:: WHAT YOU ARE ASKED TO DO ::
Filter the records below down to lines containing "computer".

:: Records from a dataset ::
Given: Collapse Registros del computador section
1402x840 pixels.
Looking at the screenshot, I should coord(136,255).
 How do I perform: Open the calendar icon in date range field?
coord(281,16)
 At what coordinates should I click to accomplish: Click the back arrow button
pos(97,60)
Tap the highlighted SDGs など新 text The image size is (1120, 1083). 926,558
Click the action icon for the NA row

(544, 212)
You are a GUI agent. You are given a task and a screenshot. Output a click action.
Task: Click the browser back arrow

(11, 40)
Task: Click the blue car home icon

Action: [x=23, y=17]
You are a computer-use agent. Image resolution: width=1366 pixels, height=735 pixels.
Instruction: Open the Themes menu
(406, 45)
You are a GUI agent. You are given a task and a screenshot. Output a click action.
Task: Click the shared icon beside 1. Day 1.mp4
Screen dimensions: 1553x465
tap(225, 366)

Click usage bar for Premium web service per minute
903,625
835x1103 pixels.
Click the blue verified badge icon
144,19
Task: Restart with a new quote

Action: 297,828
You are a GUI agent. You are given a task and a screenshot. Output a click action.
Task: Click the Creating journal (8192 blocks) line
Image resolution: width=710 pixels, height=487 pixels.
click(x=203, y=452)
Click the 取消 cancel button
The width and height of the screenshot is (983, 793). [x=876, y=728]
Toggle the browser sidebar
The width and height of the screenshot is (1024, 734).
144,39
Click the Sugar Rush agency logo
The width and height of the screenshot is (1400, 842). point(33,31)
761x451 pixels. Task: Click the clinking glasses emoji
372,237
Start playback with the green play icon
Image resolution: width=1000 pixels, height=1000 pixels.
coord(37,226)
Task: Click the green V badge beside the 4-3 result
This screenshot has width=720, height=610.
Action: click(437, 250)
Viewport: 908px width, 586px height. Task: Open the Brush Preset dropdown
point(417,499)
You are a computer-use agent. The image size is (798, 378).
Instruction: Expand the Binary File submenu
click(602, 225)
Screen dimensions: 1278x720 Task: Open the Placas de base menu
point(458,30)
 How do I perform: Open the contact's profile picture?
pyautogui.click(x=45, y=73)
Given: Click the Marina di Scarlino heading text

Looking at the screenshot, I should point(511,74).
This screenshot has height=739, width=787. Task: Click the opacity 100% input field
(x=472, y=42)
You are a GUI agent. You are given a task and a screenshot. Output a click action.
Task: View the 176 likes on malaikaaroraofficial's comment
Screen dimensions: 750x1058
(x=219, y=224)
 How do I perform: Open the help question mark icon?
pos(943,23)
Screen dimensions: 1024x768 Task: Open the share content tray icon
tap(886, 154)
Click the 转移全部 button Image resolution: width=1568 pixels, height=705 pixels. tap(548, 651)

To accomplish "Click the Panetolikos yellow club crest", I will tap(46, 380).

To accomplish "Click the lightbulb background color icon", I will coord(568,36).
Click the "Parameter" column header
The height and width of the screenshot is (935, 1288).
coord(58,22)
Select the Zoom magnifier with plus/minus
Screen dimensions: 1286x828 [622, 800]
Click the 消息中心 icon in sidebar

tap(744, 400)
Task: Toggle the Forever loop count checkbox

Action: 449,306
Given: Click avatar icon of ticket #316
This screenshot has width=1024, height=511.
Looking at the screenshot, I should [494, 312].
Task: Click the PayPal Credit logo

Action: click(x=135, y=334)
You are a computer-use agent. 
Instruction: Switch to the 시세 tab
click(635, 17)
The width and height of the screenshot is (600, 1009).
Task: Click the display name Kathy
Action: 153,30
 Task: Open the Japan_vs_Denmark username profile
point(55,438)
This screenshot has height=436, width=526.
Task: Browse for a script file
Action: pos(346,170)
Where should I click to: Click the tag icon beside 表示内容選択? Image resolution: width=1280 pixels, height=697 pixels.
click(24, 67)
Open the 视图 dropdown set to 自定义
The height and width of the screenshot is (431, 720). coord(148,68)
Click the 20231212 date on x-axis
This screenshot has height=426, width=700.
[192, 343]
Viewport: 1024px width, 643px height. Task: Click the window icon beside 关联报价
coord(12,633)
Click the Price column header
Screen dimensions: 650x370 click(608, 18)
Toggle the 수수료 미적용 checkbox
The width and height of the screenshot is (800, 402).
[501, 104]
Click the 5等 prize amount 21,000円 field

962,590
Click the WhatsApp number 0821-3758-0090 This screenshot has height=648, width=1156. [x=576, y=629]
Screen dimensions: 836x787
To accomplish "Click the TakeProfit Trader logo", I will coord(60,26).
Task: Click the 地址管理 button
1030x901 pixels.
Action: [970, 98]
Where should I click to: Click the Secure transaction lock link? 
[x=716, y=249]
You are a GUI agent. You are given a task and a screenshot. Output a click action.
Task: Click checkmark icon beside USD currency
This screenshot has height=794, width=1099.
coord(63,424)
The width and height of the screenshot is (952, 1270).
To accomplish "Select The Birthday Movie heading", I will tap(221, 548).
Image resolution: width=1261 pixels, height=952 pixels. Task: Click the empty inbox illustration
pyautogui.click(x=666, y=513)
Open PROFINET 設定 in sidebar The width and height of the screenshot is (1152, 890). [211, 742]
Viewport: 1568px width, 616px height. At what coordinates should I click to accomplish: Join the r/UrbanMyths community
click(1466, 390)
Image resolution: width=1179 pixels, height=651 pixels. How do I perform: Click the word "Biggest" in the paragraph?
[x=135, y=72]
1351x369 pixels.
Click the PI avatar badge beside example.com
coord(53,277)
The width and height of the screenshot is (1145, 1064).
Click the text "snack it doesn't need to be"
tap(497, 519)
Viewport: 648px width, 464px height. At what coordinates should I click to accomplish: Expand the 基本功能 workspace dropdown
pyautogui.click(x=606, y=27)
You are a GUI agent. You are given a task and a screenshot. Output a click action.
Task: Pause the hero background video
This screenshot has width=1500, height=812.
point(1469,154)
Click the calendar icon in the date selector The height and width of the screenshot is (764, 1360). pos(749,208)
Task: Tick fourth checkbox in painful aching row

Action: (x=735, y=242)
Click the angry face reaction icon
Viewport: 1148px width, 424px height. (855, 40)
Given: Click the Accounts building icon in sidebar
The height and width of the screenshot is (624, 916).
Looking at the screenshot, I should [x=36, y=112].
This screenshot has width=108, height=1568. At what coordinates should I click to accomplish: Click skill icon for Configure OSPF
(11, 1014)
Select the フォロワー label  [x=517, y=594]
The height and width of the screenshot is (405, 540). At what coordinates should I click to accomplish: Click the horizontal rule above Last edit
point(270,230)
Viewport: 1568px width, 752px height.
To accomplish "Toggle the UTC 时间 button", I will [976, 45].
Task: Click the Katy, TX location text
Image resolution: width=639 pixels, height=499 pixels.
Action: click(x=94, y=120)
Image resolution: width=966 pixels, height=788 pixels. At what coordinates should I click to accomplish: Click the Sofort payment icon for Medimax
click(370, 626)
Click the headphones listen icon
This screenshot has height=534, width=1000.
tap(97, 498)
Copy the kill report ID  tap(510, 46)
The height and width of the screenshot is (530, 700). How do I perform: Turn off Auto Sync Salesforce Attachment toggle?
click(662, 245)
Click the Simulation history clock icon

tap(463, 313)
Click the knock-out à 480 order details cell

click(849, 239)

:: REPLY ::
You are a computer-use agent. Image resolution: width=1366 pixels, height=735 pixels.
You are a computer-use agent. The image size is (798, 378).
You are a computer-use agent. 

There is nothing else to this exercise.